*Task:* Retype the lines below exactly as they appear, leaving out the pictures.

Item-finding records
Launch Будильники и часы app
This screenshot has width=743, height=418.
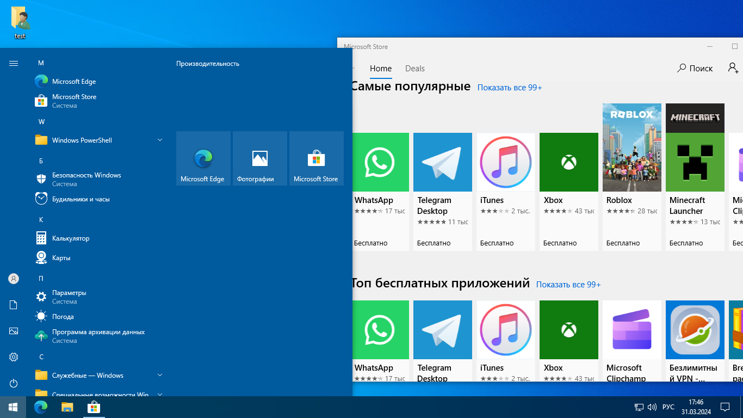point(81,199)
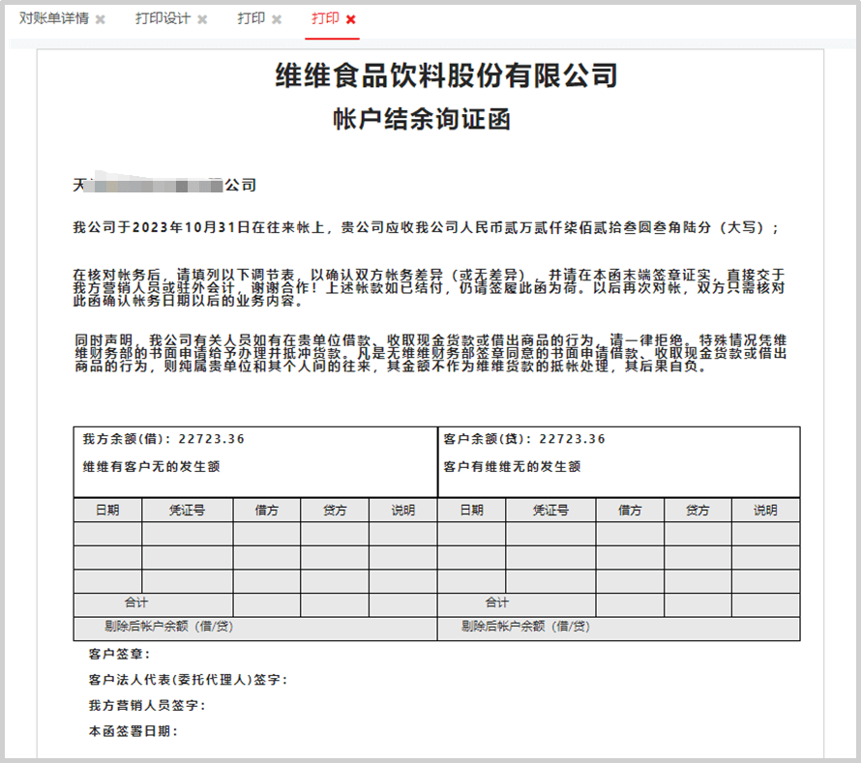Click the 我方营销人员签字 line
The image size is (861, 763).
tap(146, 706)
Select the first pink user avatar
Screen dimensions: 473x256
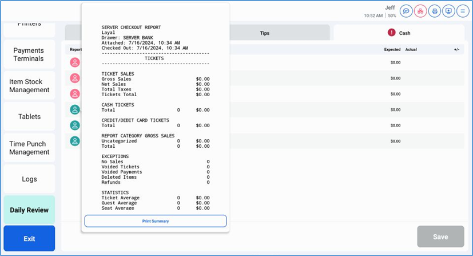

*Task output:*
Launch Будильники и часы app
This screenshot has width=743, height=418.
point(81,199)
Click the 我方营销人员签字 line
The image size is (861, 763).
tap(146, 706)
Select the first pink user avatar
Screen dimensions: 473x256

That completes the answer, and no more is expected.